== Given passage ==

# Turkey Roll



## 3752 (Jan 7, 2005)

My diet has changed again for my show i am only eating Turkey, Sweet Spud and Broccoli so i was trying to come up with some ideas for making my Turkey more appetising(sp) without adding any extra Cals...

so i came up with this...

What you need is:

Turkey steaks

Garlic Cloves

Dry cillies

Onion

Lemon

optinal:

Guacamoly(sp)

Peanut butter

chop all of the ingrediants(Garlic Cloves,Dry cillies,

Onion,Lemon)

Get the turkey steaks and place in a bag hit them with a rolling pin to flatten out and make bigger(this is needed more for Turkey breast's)

once flattened place the chopped ingrediants into the flattened turkey roll the turkey and pin with cocktail sticks.

cook for 20-25min in the oven..at approx 200 degrees

they taste great and non of the ingrediants add any significant Cals...

i have just made enough for all my meals for the next 2 days....

because i use a mixture of Labrada's EFA Lean and Olive oil(infused with garlic) to get my good fats i then mix up 2Tbsp of each into a jug then pour on to the Turkey so it soaks in and marinades over night....

try them they are really nice...


----------



## John (Jun 5, 2004)

how much peanut butter? and can you tell me where you get the Labrada oil?, i too am trying to shed some weight not for a show or anything,lol just cause i need to .


----------



## 3752 (Jan 7, 2005)

i useed sodium free PB 20g....

i got the Labrada EFA Lean from www.workoutworld.co.uk

they have a great range of labrada stuff...

it is always easier to diet for what ever reason if the diet isnt so boring and to be honest now a days there is no reason to eat boring plain food no more...

good luck with the weight loss mate if i can help give me a shout...

===
== Record list ==

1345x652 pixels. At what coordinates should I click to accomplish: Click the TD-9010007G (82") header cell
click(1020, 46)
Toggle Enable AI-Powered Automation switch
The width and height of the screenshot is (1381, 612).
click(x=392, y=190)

===

Short problem 1:
Summarize the turkey roll thread in two sentences.
Short problem 2:
Resume the turkey roll thread, picking up after its final post.

Exercise output 1:
While eating only turkey, sweet potato and broccoli to prepare for a show, the poster describes flattening turkey steaks, rolling them around chopped garlic, dry chilies, onion and lemon, pinning them with cocktail sticks and baking them for 20 to 25 minutes at about 200 degrees. When asked about the peanut butter and the Labrada oil, the poster replies that 20g of sodium-free peanut butter was used and that the Labrada EFA Lean came from www.workoutworld.co.uk.

Exercise output 2:
----------



## John (Jun 5, 2004)

i,ll look for the pb and im gonna check out this site, and i,ll definately be on to you soon.


----------



## John (Jun 5, 2004)

im equally as serious about losing the fat Paul, how many of these rolls would you eat in a day?

Its just that ive been eating turkey mince, itself or fish itself, it would be nice to try these, so how many in a day would be acceptable.


----------



## John (Jun 5, 2004)

they were good, ive just done another six today, cheers paul.


----------



## robdog (Dec 2, 2003)

It looks nice mate.

Right if you look on www.uktvfood.co.uk there 1000's od recipes on there. 99% are no good for bodybuilders but some are a nice supprise.


----------



## John (Jun 5, 2004)

i,ll check it when i get back from the gym.


----------



## robdog (Dec 2, 2003)

Oriental recipes are best mate. Mostly crap on there like puddings and greesy **** but if you look.


----------



## 3752 (Jan 7, 2005)

last night in did the same thing whith chicken breast's you can either slice into the thickest part and stuff them that way or place them in a bag and bash them flat and make them up the same as the turkey....

today i had 750g's worth of them spread out over the day but from tomorrow i will be eating 1000g worth of them every day....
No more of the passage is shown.